When relying on the stuff Phoronix suggests the slow ARM thingy is almost 12 times slower than the Core i7:
System : Linux monit 4.14.78-sunxi #412 SMP Fri Oct 26 11:37:04 CEST 2018 armv7l
PHP version: 7.2.10-0ubuntu0.18.04.1
PHPBench : 0.8.1
Date : November 29, 2018, 9:11 am
Tests : 56
Iterations : 100000
Total time : 31 seconds
Score : 32512 (higher is better)
Versus
System : Darwin mac-tk-2018 17.7.0 Darwin Kernel Version 17.7.0: Wed Oct 10 23:06:14 PDT 2018; root:xnu-4570.71.13~1/RELEASE_X86_64 x86_64
PHP version: 7.1.16
PHPBench : 0.8.1
Date : November 29, 2018, 8:07 am
Tests : 56
Iterations : 100000
Total time : 3 seconds
Score : 377366 (higher is better)
It should be obvious that using this PHPBench score is 100% wrong to compare these two systems even with heavy PHP use in mind. But the opposite happens: Phoronix suggests these single-threaded numbers would be relevant and even adds it in a totally bogus way to some ‘performance / cost’ comparisons. And people obviously rely on this and start to draw conclusions.
I think the 7-zip result being so good is highly dependant on it being optimised for ARMv8 so I’m not sure if that’s a good bench mark for general performance i.e. for any old package I would install in ubuntu.
If PHPbench is throwing random bits of PHP at the interpreter and working through a lot of it’s code then that would be a better representation of overall performance. Benchmarks need to be taken with a pinch of salt of course. I’m sure the difference isn’t actually that bad but based on what I’ve seen I’m not convinced it’s anywhere near head to head.

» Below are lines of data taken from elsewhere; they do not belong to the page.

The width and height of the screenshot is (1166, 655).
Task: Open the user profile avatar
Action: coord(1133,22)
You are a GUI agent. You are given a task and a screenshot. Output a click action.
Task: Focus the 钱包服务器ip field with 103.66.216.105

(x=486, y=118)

Either way; it doesn’t matter. Unless the ARM instances are faster per core then the X86 instances they are no better value for money for the user. They might be cheaper for Amazon to run but their pricing doesn’t reflect that.

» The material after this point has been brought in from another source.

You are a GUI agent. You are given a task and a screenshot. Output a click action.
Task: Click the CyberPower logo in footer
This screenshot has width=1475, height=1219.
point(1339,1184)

So unless you need to run ARMv8 code what’s the point?
> So unless you need to run ARMv8 code what’s the point?
That I’ve yet not seen any such ‘performance / cost’ comparison of different AWS platforms. The Phoronix stuff at least is fundamentally broken (especially the ‘performance / cost’ calculations that generate pure nonsense numbers since using single-threaded performance scores on multi-core instances without taking exactly this into account. The other flaw is missing accuracy when calculating costs due to working with only two decimal places)

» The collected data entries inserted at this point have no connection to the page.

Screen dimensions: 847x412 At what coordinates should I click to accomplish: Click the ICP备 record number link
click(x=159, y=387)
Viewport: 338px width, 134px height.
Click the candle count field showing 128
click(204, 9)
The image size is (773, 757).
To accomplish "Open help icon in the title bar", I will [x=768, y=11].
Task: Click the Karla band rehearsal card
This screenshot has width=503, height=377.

BTW: 7-zip seems not to be optimized in any special way. At least this is one of the reasons why I use it as representation of ‘server workloads’ in general.
> Hand optimising stuff is impractical for most people.
Most people don’t have a use case for running anything in the cloud, and yet here we are discussing clouds. And I surely have time ‘to mess around optimising the whole stack’ (hint: the whole stack does not need optimisation — bottlenecks do) — that’s what I’m being paid for to do at my job. Likewise with the Cloudflare usecase which got publicity recently — they surely had time to optimise their stack, and oh, miracle! — they had material benefits to reap.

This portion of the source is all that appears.